[TASK INSTRUCTIONS] Starting from the line containing "Open the help icon beside 巨齿鲨大蛇", give again every line through the end of the entries, word for word. Pictures stay out of the copy.

[DATA]

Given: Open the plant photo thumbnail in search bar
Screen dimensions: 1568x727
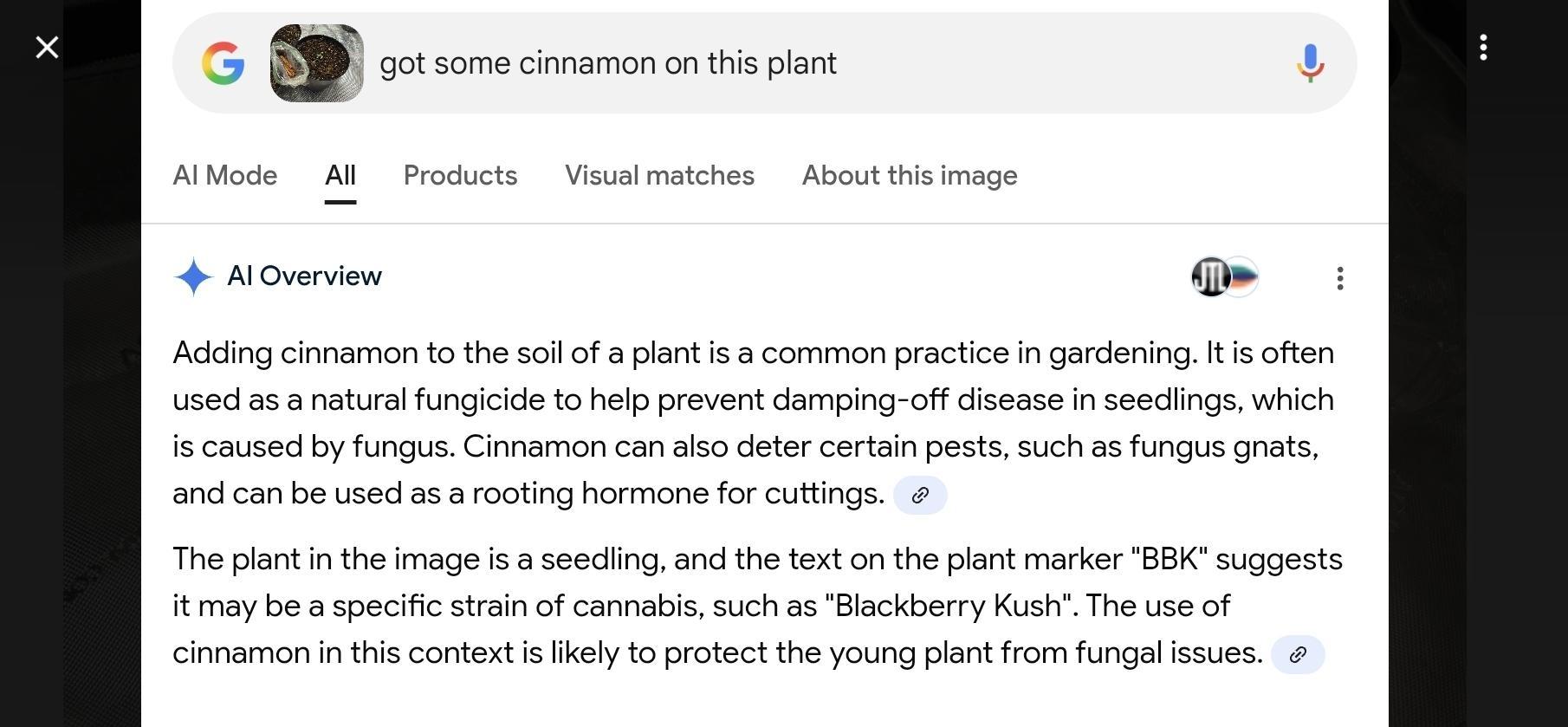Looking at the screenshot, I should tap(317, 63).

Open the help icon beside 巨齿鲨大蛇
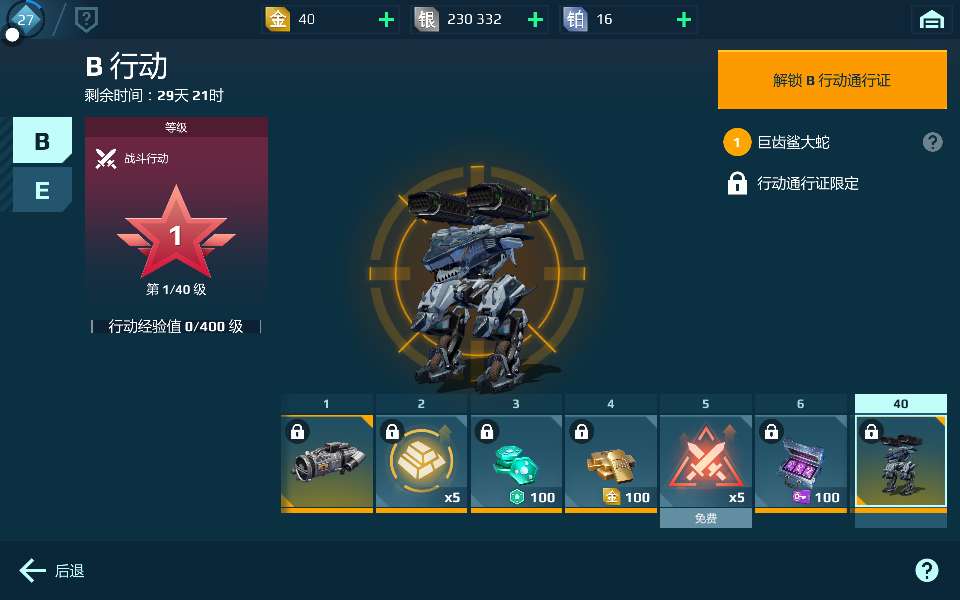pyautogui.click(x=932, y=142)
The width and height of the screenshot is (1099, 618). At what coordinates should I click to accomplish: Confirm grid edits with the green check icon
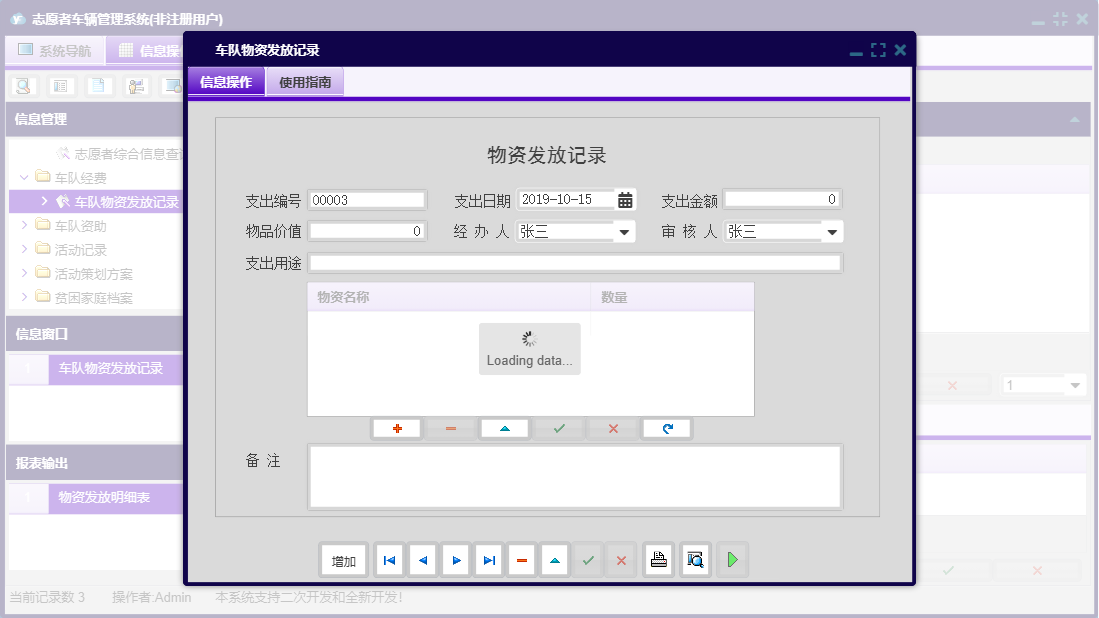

[RESPONSE BOX]
Open the help icon beside 巨齿鲨大蛇
pyautogui.click(x=932, y=142)
The width and height of the screenshot is (1099, 618). At what coordinates should I click to accomplish: Confirm grid edits with the green check icon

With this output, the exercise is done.